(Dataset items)
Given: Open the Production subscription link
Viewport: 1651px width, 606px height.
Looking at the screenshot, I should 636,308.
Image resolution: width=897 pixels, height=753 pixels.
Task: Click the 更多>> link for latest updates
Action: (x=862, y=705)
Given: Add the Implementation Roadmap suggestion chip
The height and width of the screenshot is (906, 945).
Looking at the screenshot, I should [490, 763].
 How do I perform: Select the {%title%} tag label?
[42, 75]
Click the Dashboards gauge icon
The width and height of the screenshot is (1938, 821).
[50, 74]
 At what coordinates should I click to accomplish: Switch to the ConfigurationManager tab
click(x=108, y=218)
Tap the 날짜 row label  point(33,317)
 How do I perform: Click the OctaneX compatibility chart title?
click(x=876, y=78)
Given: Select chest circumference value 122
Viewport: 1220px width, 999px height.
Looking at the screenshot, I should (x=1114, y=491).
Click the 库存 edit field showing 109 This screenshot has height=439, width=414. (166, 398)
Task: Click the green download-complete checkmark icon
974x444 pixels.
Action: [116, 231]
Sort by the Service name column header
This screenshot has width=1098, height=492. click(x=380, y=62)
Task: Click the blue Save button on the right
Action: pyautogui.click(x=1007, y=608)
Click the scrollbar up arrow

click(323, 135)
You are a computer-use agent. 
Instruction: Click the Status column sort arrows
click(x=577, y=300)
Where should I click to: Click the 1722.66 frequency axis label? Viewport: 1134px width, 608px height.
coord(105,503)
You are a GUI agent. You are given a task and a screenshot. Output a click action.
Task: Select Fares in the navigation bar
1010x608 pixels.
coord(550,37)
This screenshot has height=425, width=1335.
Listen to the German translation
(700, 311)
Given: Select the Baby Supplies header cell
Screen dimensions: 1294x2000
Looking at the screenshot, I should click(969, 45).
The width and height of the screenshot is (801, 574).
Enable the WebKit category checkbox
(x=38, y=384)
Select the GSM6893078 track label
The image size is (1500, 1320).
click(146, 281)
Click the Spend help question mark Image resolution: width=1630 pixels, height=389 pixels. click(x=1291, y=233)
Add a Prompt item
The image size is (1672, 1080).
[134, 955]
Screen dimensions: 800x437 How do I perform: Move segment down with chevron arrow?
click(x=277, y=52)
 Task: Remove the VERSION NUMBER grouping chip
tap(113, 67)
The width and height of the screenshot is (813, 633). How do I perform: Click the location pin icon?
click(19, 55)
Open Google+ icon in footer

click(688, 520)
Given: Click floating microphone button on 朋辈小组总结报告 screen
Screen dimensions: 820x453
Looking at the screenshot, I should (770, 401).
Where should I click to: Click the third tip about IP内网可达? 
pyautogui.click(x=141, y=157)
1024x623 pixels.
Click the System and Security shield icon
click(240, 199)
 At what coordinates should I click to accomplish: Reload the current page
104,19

Description of the task: Look above for the line holding "Task: Select Fares in the navigation bar", then set down exactly that line and every line after it up to and including the line holding "Add a Prompt item", with nothing else.

Result:
Task: Select Fares in the navigation bar
1010x608 pixels.
coord(550,37)
This screenshot has height=425, width=1335.
Listen to the German translation
(700, 311)
Given: Select the Baby Supplies header cell
Screen dimensions: 1294x2000
Looking at the screenshot, I should click(969, 45).
The width and height of the screenshot is (801, 574).
Enable the WebKit category checkbox
(x=38, y=384)
Select the GSM6893078 track label
The image size is (1500, 1320).
click(146, 281)
Click the Spend help question mark Image resolution: width=1630 pixels, height=389 pixels. click(x=1291, y=233)
Add a Prompt item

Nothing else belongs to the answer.